Entry in progress—B.P.

The New York Preservation Archive Project
House of Genius
Also known as Red Row and Genius Row
Greenwich Village’s House of Genius was the iconic home of many writers and artists. Despite a preservation struggle, it was demolished in 1948.
(...)
The House of Genius once stood at 61 Washington Square South overlooking Washington Square Park. The four-story red brick rowhouse stood among several red brick rowhouses between West Broadway and Thompson Street, and was referred to by Greenwich Village residents as the “Red Row” or “Genius Row.” Madame Blanchard, a Swiss native, began leasing the house in 1886 from banker James Speyer. She converted the single family dwelling into a boarding house for writers, artists, and musicians.
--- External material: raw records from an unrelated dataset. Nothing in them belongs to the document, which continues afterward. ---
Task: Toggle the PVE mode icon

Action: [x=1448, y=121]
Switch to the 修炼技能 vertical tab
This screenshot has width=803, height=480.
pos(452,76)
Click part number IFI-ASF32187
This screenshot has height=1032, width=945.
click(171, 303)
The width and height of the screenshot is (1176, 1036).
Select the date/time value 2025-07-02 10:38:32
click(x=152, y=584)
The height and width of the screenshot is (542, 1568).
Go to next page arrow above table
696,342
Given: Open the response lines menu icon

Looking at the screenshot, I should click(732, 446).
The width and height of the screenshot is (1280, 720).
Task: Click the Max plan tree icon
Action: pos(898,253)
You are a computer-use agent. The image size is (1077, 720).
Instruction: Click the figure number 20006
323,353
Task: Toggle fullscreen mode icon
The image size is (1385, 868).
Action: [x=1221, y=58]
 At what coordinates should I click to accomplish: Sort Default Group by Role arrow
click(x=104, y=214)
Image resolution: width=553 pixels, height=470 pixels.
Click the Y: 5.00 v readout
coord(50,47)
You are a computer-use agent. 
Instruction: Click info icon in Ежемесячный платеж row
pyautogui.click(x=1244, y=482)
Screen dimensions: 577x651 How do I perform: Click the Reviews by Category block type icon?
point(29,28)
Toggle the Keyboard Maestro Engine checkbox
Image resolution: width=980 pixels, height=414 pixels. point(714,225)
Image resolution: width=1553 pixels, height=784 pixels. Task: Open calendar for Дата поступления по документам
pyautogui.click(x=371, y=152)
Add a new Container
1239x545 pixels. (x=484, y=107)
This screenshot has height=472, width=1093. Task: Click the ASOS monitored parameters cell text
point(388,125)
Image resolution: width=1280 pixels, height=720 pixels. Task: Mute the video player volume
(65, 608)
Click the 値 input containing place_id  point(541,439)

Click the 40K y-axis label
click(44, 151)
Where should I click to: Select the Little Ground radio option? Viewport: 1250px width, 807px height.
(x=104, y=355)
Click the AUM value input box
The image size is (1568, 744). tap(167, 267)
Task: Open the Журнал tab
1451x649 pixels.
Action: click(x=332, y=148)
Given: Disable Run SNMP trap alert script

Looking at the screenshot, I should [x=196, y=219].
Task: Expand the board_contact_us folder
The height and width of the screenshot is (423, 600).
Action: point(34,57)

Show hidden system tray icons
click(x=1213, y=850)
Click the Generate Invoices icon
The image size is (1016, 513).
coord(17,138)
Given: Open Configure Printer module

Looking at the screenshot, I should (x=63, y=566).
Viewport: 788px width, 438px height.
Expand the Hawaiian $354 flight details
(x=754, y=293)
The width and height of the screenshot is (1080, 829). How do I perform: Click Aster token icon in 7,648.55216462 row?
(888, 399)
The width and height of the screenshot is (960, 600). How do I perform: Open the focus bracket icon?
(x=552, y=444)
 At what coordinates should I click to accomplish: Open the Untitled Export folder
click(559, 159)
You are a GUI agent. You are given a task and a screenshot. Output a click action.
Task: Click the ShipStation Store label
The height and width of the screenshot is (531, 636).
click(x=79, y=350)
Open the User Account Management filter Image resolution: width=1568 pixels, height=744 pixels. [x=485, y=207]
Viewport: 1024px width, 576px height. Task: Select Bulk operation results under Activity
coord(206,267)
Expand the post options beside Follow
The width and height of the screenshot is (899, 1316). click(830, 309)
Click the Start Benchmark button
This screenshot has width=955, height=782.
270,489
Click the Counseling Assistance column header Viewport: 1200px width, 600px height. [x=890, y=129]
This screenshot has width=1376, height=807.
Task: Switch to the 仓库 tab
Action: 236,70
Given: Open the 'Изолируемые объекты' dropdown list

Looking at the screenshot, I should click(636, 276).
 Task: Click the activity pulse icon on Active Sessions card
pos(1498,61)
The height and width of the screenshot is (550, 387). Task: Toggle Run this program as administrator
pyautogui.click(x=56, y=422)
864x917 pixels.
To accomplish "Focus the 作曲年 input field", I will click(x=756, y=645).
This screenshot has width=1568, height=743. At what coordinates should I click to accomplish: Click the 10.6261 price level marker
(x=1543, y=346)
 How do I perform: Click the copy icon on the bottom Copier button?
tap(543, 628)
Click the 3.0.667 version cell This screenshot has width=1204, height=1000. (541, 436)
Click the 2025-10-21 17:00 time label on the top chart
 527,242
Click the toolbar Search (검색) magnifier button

The interior of her second floor apartment featured walls “covered with paintings of artists, some now famous, others gone.” The third and fourth floors were also emblazoned with artistic murals and poetry etched by the former guests.

Ephemeral New York
The block known as “Genius Row” in the Village
February 28, 2011
Stephen Crane (at left), O. Henry, Willa Cather, opera singer Adelina Patti—they all spent time bunking in one of the red brick row houses on Washington Square South between Thompson Street and LaGuardia Place.

Dubbed “Genius Row” because of its brain trust of creative residents in the late 19th and early 20th centuries, the block was dominated by one row house in particular: the “House of Genius” at 61 Washington Square South.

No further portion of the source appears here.